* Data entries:
* BEGIN *

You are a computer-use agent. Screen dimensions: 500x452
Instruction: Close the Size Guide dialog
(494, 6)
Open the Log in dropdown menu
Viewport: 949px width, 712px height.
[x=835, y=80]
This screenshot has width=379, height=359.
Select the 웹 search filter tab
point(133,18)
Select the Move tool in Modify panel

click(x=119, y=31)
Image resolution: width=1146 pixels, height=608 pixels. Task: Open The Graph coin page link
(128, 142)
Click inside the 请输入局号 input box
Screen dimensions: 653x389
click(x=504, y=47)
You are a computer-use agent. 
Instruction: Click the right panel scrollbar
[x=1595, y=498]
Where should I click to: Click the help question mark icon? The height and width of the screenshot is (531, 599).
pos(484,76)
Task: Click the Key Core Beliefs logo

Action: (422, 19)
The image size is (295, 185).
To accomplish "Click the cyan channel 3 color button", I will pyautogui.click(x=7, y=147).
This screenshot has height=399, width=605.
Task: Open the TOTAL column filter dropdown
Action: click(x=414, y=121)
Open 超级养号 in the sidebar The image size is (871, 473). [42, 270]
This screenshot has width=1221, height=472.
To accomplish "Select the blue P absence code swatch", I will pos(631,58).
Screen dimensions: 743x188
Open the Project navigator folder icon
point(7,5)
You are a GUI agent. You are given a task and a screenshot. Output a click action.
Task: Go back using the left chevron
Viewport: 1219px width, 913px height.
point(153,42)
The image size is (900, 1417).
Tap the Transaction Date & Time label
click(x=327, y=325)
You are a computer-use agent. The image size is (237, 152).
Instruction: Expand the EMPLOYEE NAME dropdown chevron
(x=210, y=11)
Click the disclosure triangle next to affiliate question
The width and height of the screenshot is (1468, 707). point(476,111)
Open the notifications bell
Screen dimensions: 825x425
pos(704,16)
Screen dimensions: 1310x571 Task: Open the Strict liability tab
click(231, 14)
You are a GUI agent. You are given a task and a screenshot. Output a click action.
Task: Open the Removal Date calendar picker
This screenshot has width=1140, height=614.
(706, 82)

* END *

* GOAL OF THE EXERCISE: Can you reproduce every one of the rows above word for word, leaving nothing out?

* COMPLETED TASK:
You are a computer-use agent. Screen dimensions: 500x452
Instruction: Close the Size Guide dialog
(494, 6)
Open the Log in dropdown menu
Viewport: 949px width, 712px height.
[x=835, y=80]
This screenshot has width=379, height=359.
Select the 웹 search filter tab
point(133,18)
Select the Move tool in Modify panel

click(x=119, y=31)
Image resolution: width=1146 pixels, height=608 pixels. Task: Open The Graph coin page link
(128, 142)
Click inside the 请输入局号 input box
Screen dimensions: 653x389
click(x=504, y=47)
You are a computer-use agent. 
Instruction: Click the right panel scrollbar
[x=1595, y=498]
Where should I click to: Click the help question mark icon? The height and width of the screenshot is (531, 599).
pos(484,76)
Task: Click the Key Core Beliefs logo

Action: (422, 19)
The image size is (295, 185).
To accomplish "Click the cyan channel 3 color button", I will pyautogui.click(x=7, y=147).
This screenshot has height=399, width=605.
Task: Open the TOTAL column filter dropdown
Action: click(x=414, y=121)
Open 超级养号 in the sidebar The image size is (871, 473). [42, 270]
This screenshot has width=1221, height=472.
To accomplish "Select the blue P absence code swatch", I will pos(631,58).
Screen dimensions: 743x188
Open the Project navigator folder icon
point(7,5)
You are a GUI agent. You are given a task and a screenshot. Output a click action.
Task: Go back using the left chevron
Viewport: 1219px width, 913px height.
point(153,42)
The image size is (900, 1417).
Tap the Transaction Date & Time label
click(x=327, y=325)
You are a computer-use agent. The image size is (237, 152).
Instruction: Expand the EMPLOYEE NAME dropdown chevron
(x=210, y=11)
Click the disclosure triangle next to affiliate question
The width and height of the screenshot is (1468, 707). point(476,111)
Open the notifications bell
Screen dimensions: 825x425
pos(704,16)
Screen dimensions: 1310x571 Task: Open the Strict liability tab
click(231, 14)
You are a GUI agent. You are given a task and a screenshot. Output a click action.
Task: Open the Removal Date calendar picker
This screenshot has width=1140, height=614.
(706, 82)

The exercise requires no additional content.